Social Sites Retain Photos After Being Deleted By Users
Even after being deleted, user photographs remain on several social networking sites, Cambridge University researchers announced.
The researchers placed photos on 16 sites and then deleted them. The team found them on seven of the sites, counting Facebook, by using the direct addresses of the pictures.
Facebook insists that the deleted photos are taken off its servers immediately.
The Cambridge University researchers noted that Flickr and Google’s Picasa, and Microsoft’s Windows Live Spaces deleted the photos immediately.
To carry out the experiment, the researchers wrote down the direct URLs to the photos recorded from the content delivery networks.
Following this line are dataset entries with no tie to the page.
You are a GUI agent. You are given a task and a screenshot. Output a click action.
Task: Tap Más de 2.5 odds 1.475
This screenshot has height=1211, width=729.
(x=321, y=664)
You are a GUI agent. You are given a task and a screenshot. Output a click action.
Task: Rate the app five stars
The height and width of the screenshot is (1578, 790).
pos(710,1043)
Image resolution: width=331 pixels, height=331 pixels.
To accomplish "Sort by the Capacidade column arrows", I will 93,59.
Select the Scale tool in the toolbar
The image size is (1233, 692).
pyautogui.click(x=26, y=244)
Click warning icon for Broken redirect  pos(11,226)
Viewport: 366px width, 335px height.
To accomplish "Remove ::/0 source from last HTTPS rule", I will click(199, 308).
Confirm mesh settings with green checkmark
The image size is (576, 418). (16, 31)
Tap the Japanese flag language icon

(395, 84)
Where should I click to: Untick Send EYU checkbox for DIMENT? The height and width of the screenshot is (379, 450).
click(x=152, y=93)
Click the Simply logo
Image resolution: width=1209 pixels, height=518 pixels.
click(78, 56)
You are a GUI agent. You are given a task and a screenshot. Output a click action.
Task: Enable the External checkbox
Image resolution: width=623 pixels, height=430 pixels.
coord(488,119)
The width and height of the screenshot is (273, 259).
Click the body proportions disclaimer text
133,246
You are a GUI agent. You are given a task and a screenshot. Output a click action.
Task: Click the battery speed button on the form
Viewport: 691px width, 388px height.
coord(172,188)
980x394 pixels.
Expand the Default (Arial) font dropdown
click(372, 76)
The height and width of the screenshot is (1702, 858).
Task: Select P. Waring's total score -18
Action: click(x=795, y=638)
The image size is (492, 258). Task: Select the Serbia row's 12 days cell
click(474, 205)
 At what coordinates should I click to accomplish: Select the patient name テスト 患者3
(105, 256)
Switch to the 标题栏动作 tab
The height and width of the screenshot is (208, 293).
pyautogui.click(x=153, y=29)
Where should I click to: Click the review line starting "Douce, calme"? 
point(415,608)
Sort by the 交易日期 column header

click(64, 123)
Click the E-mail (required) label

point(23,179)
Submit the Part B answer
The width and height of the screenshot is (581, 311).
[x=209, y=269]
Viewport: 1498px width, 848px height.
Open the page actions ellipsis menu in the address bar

When reviewed 30 days after the pictures were removed, these links were still operational even though users believe the photos were, in fact, gone.
Joseph Bonneau, one of the students involved with the study, said: “This demonstrates how social networking sites often take a lazy approach to user privacy, doing what’s simpler rather than what is correct. It’s imperative to view privacy as a design constraint, not a legal add-on.”
However, a Facebook spokesman backed the company’s policy stating; “When a user deletes a photograph from Facebook it is removed from our servers immediately. However, URLs to photographs may continue to exist on the Content Delivery Network (CDN) after users delete them from Facebook, until they are overwritten.”
“Overwriting usually happens after a short period of time.”